■ What this task involves:
Of the entries below, restate word for word only the section that runs from the line with "Pick the MOO" to the line with "Click the browser", counting both ends.

++++ Records for the task

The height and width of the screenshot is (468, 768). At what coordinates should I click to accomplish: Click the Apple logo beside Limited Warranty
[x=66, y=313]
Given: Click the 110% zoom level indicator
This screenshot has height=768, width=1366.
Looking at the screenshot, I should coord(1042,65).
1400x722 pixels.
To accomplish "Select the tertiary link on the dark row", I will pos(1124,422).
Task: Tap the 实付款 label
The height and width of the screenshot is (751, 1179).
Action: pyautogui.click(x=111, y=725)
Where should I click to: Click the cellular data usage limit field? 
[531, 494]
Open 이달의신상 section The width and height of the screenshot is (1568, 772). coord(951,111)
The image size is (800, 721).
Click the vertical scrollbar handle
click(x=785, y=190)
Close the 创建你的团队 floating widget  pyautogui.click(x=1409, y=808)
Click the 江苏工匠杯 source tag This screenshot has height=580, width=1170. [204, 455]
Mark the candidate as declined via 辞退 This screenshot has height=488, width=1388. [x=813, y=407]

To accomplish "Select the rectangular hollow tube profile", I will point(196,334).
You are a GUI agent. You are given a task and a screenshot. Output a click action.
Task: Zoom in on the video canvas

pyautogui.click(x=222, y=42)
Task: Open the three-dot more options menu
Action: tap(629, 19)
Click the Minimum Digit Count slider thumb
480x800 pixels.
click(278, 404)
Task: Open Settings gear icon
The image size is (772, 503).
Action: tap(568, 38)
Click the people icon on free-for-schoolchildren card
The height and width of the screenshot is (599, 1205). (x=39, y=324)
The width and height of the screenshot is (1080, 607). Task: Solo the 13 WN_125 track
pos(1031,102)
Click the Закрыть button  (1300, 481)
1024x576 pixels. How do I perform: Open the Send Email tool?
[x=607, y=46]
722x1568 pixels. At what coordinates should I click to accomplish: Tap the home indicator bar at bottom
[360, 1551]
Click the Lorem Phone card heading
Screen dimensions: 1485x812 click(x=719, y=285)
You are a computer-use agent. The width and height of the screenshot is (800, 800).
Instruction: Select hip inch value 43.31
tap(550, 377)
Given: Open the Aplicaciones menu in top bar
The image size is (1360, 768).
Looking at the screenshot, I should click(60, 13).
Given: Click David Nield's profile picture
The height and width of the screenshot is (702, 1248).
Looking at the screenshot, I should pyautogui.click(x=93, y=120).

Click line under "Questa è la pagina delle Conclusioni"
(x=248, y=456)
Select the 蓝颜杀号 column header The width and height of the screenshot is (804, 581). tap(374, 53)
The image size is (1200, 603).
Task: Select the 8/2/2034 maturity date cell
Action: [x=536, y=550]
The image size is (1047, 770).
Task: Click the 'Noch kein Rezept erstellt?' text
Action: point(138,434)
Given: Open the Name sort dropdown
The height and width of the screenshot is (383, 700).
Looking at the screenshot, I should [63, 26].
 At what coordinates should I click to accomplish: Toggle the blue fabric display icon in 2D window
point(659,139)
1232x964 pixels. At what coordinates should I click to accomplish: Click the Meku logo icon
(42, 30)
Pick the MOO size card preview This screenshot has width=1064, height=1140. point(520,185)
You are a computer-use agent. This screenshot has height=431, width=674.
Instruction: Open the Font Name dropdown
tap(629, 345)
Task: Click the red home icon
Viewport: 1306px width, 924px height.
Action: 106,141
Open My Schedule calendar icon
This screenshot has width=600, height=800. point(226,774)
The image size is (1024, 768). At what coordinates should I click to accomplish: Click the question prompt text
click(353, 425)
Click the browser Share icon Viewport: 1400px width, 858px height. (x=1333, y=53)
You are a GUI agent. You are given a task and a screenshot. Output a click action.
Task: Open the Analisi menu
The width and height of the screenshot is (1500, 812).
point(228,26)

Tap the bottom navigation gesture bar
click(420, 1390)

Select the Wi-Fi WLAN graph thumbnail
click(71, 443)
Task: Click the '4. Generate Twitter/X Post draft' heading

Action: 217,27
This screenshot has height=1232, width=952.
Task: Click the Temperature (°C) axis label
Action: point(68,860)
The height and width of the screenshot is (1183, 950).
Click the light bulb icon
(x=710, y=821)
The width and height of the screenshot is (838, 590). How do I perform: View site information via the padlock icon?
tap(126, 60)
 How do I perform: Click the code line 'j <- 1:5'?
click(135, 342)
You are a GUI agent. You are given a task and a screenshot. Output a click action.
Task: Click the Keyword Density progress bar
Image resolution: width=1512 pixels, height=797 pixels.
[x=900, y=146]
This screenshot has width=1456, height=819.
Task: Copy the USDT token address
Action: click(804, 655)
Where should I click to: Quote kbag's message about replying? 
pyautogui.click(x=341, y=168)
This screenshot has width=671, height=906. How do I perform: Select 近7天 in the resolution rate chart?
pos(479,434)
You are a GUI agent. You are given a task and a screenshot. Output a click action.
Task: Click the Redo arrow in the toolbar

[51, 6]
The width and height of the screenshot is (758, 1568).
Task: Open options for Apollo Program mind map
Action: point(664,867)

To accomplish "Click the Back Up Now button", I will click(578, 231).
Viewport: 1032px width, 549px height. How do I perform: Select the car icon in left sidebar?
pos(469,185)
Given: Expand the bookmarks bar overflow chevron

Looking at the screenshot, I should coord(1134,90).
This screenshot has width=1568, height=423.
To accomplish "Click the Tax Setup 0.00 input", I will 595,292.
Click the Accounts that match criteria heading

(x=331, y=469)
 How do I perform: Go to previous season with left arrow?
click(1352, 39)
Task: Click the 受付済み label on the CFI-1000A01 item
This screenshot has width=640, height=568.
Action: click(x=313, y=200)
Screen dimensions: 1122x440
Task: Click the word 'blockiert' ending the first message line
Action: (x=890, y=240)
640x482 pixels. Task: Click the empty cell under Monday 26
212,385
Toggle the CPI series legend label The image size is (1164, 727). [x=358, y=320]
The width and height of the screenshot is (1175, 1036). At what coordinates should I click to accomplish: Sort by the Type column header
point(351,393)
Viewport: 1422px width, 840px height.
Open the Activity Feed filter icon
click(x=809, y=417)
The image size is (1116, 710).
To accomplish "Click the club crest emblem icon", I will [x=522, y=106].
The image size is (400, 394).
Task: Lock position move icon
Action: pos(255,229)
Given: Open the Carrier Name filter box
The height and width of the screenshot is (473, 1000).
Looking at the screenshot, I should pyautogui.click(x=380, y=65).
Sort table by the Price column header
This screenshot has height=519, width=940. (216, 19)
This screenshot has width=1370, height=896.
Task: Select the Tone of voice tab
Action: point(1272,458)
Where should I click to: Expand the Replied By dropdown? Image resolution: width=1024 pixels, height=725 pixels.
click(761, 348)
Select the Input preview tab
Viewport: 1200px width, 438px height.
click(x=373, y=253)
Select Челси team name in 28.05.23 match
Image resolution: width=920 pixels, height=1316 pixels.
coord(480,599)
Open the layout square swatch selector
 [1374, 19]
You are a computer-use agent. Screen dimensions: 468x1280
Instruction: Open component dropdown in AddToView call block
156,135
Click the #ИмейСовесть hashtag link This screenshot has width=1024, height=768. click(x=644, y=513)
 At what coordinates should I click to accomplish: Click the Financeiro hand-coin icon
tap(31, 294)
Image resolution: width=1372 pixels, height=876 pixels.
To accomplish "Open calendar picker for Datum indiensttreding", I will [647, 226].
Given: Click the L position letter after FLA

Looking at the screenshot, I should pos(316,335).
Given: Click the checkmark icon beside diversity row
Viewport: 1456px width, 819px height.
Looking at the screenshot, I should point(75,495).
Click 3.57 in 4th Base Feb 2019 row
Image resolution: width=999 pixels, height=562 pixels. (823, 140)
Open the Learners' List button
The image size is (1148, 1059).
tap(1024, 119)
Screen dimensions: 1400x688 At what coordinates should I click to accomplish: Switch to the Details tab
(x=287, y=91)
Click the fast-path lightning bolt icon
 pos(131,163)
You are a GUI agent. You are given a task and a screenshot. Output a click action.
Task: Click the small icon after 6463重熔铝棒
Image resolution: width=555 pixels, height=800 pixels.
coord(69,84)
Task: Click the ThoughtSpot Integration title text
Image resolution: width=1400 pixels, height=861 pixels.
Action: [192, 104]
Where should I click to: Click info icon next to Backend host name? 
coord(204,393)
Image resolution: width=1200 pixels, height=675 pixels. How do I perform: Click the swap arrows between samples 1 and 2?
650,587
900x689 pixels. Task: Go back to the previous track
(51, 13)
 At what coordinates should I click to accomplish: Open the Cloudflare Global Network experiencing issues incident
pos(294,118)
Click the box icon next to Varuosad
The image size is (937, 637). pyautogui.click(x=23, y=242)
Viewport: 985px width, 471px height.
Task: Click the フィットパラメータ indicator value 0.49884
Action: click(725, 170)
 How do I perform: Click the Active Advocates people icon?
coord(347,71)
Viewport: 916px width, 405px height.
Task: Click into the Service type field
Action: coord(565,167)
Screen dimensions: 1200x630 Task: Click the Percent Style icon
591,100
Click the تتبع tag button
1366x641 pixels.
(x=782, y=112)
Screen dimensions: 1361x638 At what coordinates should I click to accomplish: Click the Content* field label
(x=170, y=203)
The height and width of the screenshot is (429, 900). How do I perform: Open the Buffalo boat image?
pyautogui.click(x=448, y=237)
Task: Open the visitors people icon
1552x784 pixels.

++++++++

■ Reply:
Pick the MOO size card preview This screenshot has width=1064, height=1140. point(520,185)
You are a computer-use agent. This screenshot has height=431, width=674.
Instruction: Open the Font Name dropdown
tap(629, 345)
Task: Click the red home icon
Viewport: 1306px width, 924px height.
Action: 106,141
Open My Schedule calendar icon
This screenshot has width=600, height=800. point(226,774)
The image size is (1024, 768). At what coordinates should I click to accomplish: Click the question prompt text
click(353, 425)
Click the browser Share icon Viewport: 1400px width, 858px height. (x=1333, y=53)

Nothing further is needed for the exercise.